• _Brief_: Answer with one figure only, the number of lines below in which "computer" occurs.

Saved data entries:
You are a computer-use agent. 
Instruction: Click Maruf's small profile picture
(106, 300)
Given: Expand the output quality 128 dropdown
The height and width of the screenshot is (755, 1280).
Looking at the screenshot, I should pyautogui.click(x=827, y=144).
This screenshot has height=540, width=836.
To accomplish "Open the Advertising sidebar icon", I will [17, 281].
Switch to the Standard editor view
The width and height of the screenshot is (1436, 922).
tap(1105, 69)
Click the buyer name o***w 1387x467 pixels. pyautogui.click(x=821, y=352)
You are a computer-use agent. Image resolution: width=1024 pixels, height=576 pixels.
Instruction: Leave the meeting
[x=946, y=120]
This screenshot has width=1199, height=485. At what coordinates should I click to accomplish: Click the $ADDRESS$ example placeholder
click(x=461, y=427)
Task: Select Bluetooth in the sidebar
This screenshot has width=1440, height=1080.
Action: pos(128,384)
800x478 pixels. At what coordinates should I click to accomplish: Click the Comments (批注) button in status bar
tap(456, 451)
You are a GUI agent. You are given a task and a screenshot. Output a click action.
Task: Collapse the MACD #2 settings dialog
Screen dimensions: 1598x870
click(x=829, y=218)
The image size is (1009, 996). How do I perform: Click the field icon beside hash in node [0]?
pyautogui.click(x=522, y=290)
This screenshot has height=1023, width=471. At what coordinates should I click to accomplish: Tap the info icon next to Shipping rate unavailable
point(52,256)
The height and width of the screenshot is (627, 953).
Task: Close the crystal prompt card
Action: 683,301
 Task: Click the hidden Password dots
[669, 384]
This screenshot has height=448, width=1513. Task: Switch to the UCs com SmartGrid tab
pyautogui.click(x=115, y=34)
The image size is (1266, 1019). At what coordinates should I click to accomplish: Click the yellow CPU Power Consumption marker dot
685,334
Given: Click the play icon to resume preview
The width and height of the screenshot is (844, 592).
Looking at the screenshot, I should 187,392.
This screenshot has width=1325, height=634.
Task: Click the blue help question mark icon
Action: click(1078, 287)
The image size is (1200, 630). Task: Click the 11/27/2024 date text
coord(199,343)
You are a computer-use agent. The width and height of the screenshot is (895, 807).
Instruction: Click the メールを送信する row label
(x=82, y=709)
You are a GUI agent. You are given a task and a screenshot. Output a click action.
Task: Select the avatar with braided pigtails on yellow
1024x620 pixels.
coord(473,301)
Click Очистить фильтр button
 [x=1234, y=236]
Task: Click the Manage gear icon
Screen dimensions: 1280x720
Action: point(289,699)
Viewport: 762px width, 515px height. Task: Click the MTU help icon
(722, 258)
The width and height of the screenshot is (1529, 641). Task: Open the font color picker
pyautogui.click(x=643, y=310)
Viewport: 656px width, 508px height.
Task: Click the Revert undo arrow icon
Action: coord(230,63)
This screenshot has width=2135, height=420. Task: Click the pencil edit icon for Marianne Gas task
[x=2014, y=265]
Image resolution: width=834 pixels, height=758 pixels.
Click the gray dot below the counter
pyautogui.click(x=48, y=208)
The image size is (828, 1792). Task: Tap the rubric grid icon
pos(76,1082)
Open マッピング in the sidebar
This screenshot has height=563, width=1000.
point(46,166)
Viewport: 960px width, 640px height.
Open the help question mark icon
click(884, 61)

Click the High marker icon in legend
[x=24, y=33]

• _Output of the exercise_: 3